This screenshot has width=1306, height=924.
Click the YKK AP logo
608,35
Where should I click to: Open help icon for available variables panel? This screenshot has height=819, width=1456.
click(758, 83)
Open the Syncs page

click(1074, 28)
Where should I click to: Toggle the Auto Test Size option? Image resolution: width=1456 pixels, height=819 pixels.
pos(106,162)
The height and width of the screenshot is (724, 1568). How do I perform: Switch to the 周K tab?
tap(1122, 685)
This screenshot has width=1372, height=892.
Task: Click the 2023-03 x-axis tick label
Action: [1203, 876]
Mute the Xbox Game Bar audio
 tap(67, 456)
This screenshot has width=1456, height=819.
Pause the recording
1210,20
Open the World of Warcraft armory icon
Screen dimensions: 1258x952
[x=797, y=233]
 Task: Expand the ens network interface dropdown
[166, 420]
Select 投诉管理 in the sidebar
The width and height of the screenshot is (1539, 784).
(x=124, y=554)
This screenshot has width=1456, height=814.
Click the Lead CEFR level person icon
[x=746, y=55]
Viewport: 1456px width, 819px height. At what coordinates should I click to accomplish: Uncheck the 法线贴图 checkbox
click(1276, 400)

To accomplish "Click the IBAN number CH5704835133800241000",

════

[Your task]
Transcription of the listing must be exact and complete.

[Answer to this exercise]
This screenshot has width=1306, height=924.
Click the YKK AP logo
608,35
Where should I click to: Open help icon for available variables panel? This screenshot has height=819, width=1456.
click(758, 83)
Open the Syncs page

click(1074, 28)
Where should I click to: Toggle the Auto Test Size option? Image resolution: width=1456 pixels, height=819 pixels.
pos(106,162)
The height and width of the screenshot is (724, 1568). How do I perform: Switch to the 周K tab?
tap(1122, 685)
This screenshot has width=1372, height=892.
Task: Click the 2023-03 x-axis tick label
Action: [1203, 876]
Mute the Xbox Game Bar audio
 tap(67, 456)
This screenshot has width=1456, height=819.
Pause the recording
1210,20
Open the World of Warcraft armory icon
Screen dimensions: 1258x952
[x=797, y=233]
 Task: Expand the ens network interface dropdown
[166, 420]
Select 投诉管理 in the sidebar
The width and height of the screenshot is (1539, 784).
(x=124, y=554)
This screenshot has width=1456, height=814.
Click the Lead CEFR level person icon
[x=746, y=55]
Viewport: 1456px width, 819px height. At what coordinates should I click to accomplish: Uncheck the 法线贴图 checkbox
click(1276, 400)

To accomplish "Click the IBAN number CH5704835133800241000",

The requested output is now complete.